What the exercise asks
Each entry below is to be copied verbatim.

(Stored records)
* * * * * * * * *

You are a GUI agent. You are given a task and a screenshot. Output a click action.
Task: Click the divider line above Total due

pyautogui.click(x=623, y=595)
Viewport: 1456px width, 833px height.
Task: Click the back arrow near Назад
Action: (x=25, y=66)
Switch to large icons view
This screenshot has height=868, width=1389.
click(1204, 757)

* * * * * * * * *

Solved problem
You are a GUI agent. You are given a task and a screenshot. Output a click action.
Task: Click the divider line above Total due

pyautogui.click(x=623, y=595)
Viewport: 1456px width, 833px height.
Task: Click the back arrow near Назад
Action: (x=25, y=66)
Switch to large icons view
This screenshot has height=868, width=1389.
click(1204, 757)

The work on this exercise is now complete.